In re S.R.F., 376 N.C. 647 (2021)

  • Facts: The juvenile was adjudicated neglected and dependent based on circumstances involving domestic violence and substance use. Eventually DSS filed for a TPR, which was ordered. Mother appeals the TPR order challenging the findings as unsupported by the evidence and the adjudication of the grounds as unsupported by the findings. This opinion focuses on the ground of neglect.
  • Standard of review of an adjudication is whether the findings of fact are supported by clear, cogent, and convincing evidence and whether the findings support the conclusions of law. Conclusions of law are reviewed de novo.
  • G.S. 7B-1111(a)(1): Neglect requires a showing of neglect as defined by G.S. 7B-101(15) at the time of the TPR hearing (current neglect) or if the child has been separated from the parent for a long period of time, a TPR for neglect must be based on a showing of past neglect and a likelihood of future neglect by considering the evidence of changed circumstances given the history of neglect by the parents between the time of the past neglect and the TPR hearing.
  • Uncontested findings are binding on appeal.

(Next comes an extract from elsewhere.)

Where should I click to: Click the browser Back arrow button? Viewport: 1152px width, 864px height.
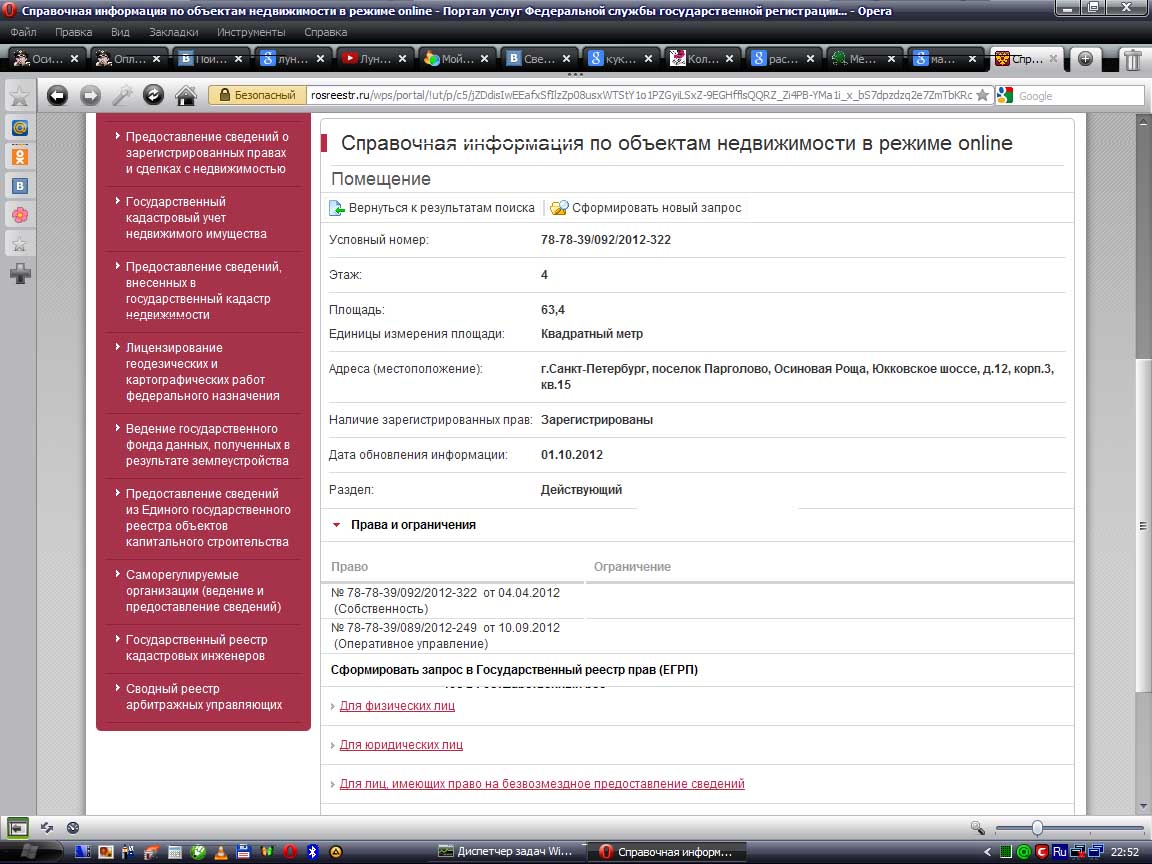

Some of the findings that mother challenges are unsupported by the evidence, but the errors are harmless given the related findings and supporting evidence (e.g. the dispositional order did not have an express directive for mother to address domestic violence as the finding states but other findings state respondent mother signed a case plan that required her to engage in domestic violence treatment which she did not do). When disregarding improper findings, full credit is given to proper findings.

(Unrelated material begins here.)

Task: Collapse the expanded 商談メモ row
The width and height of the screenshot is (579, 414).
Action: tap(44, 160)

  • The findings support the conclusion of past neglect and a likelihood of repetition of neglect. Failure to make progress on a case plan is indicative of a likelihood of future neglect. Mother did not meaningfully engage in her case plan that included domestic violence and substance abuse services, parenting classes, obtaining stable housing and employment, visiting with the juvenile, and failure to provide financial support. Attendance at a substance abuse program with a brief period of sobriety is insufficient to negate the court’s determination of a likelihood of future neglect.